Preprocessing scripts for TED dataset
seokhwankim opened this issue · comments
Could you possibly add the preprocessing scripts for TED dataset?
It would help to reproduce the results on your Interspeech paper.
i want the preprocessing scripts too, because i trained a model on training data divided by myself, and got a worse result than author's.

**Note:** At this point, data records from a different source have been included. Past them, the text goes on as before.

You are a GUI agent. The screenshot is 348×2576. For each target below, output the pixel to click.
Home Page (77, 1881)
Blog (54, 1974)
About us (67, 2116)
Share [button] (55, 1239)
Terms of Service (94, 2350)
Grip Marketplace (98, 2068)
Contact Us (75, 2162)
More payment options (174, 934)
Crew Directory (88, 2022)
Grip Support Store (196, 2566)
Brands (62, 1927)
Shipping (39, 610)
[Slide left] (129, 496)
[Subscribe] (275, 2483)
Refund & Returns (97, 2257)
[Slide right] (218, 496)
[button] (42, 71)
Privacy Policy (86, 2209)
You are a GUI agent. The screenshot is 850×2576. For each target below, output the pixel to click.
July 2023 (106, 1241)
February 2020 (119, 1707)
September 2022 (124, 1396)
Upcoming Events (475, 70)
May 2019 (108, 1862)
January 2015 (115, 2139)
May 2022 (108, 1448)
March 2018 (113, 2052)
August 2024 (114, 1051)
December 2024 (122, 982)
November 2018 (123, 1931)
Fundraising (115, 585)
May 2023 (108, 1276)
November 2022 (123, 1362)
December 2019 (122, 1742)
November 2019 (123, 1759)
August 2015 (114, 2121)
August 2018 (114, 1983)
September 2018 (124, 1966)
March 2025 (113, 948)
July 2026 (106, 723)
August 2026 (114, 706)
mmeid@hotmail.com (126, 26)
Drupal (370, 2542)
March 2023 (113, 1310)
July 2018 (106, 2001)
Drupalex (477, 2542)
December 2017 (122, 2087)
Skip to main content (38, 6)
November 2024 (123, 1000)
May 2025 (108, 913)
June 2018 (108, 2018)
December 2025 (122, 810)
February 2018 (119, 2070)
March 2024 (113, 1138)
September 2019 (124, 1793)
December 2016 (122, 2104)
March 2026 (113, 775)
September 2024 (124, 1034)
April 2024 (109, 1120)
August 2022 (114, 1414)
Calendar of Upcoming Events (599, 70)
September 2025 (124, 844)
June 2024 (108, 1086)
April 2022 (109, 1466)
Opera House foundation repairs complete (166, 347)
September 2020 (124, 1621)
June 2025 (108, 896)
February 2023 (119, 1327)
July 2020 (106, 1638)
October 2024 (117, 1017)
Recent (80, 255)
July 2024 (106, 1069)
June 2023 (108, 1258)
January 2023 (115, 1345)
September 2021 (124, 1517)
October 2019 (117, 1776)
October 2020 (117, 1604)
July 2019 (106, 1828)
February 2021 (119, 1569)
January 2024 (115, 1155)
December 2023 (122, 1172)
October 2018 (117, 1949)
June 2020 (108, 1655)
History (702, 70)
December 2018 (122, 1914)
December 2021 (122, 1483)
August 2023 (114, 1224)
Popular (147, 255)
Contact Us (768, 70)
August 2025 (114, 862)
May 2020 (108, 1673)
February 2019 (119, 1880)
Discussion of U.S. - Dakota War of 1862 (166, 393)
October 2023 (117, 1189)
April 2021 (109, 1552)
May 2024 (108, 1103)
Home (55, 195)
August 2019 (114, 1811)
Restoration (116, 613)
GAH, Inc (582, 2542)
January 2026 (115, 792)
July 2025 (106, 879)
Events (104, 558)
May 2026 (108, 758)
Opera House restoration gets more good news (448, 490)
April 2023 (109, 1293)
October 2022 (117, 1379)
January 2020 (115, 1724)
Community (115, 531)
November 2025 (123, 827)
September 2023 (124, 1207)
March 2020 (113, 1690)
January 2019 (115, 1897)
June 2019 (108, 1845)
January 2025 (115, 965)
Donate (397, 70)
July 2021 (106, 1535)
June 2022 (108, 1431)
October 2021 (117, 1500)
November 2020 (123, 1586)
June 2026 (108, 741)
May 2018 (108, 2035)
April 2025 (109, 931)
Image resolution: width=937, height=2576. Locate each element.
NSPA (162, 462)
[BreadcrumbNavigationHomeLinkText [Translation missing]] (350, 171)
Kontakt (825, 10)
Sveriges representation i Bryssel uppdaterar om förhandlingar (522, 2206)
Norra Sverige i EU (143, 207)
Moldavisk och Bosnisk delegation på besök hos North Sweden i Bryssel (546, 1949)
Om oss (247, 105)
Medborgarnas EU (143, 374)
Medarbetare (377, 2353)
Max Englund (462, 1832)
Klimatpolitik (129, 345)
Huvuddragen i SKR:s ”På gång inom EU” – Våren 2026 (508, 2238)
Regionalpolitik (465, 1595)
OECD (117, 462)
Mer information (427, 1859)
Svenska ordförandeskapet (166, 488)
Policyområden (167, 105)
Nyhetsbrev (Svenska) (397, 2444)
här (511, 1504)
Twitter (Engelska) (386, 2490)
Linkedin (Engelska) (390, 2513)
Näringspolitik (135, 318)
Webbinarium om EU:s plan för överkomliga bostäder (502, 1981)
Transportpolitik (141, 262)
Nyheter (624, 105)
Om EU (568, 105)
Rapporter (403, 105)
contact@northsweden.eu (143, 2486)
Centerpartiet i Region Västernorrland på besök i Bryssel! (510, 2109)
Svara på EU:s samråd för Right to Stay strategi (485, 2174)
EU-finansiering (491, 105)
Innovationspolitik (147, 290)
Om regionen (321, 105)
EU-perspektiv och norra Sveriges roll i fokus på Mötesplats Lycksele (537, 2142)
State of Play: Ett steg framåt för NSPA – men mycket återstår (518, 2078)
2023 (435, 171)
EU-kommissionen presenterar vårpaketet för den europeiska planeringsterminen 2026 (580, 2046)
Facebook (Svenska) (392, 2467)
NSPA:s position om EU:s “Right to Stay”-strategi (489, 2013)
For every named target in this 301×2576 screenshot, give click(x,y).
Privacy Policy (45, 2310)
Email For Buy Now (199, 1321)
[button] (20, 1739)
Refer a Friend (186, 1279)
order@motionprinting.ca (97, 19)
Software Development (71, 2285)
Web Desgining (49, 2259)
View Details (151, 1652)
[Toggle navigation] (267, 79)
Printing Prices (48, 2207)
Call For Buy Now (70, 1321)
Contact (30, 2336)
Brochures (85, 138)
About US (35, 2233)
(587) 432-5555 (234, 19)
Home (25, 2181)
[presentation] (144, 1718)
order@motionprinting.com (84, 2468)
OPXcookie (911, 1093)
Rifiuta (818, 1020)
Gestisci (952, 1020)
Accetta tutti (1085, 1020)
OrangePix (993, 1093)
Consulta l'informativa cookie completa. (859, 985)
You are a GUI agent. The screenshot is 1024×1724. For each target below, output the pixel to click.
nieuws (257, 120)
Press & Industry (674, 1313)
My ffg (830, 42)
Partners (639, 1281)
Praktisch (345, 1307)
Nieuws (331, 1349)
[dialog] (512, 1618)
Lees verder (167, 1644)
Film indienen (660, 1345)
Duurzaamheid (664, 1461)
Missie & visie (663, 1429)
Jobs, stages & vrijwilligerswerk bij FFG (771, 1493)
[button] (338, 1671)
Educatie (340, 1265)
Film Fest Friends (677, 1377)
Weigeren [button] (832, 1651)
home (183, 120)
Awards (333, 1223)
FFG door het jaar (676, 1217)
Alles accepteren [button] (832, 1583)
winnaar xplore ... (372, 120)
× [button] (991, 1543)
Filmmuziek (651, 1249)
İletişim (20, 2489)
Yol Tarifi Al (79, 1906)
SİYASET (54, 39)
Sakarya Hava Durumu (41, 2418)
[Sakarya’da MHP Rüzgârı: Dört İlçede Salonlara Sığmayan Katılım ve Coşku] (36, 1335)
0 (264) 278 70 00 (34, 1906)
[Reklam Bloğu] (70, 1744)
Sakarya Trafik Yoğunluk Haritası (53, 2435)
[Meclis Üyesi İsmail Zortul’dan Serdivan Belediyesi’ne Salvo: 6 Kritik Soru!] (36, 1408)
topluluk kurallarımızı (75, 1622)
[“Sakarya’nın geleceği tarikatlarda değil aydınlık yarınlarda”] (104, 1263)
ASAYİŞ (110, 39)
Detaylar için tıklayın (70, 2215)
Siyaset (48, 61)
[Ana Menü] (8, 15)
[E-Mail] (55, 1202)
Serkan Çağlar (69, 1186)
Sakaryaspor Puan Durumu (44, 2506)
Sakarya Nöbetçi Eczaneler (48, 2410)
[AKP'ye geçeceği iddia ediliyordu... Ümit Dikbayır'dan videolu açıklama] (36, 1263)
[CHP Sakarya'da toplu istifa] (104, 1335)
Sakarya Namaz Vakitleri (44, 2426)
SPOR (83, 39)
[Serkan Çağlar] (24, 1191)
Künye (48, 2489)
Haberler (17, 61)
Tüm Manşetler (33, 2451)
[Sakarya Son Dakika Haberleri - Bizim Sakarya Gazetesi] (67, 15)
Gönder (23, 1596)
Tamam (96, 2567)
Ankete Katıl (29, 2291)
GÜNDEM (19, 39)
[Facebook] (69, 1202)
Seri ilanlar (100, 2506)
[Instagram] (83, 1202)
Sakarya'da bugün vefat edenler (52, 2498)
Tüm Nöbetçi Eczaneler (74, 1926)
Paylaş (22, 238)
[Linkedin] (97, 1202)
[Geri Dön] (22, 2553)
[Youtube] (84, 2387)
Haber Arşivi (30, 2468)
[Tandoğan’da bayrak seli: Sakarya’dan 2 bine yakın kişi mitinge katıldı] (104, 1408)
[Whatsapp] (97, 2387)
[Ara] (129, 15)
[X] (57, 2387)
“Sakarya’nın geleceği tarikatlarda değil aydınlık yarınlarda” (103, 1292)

The TED dataset was preprocessed by the authors of http://www.lrec-conf.org/proceedings/lrec2016/pdf/103_Paper.pdf and the resulting dataset is shared at: https://drive.google.com/file/d/0B13Cc1a7ebTuMElFWGlYcUlVZ0k/view
I used this simple script to convert the format of the files: https://drive.google.com/open?id=1sW23C4kqRJ6rDSBurco8_0lJ3VZJIkta
The TED dataset was preprocessed by the authors of http://www.lrec-conf.org/proceedings/lrec2016/pdf/103_Paper.pdf and the resulting dataset is shared at: https://drive.google.com/file/d/0B13Cc1a7ebTuMElFWGlYcUlVZ0k/view
I used this simple script to convert the format of the files: https://drive.google.com/open?id=1sW23C4kqRJ6rDSBurco8_0lJ3VZJIkta
thank you very much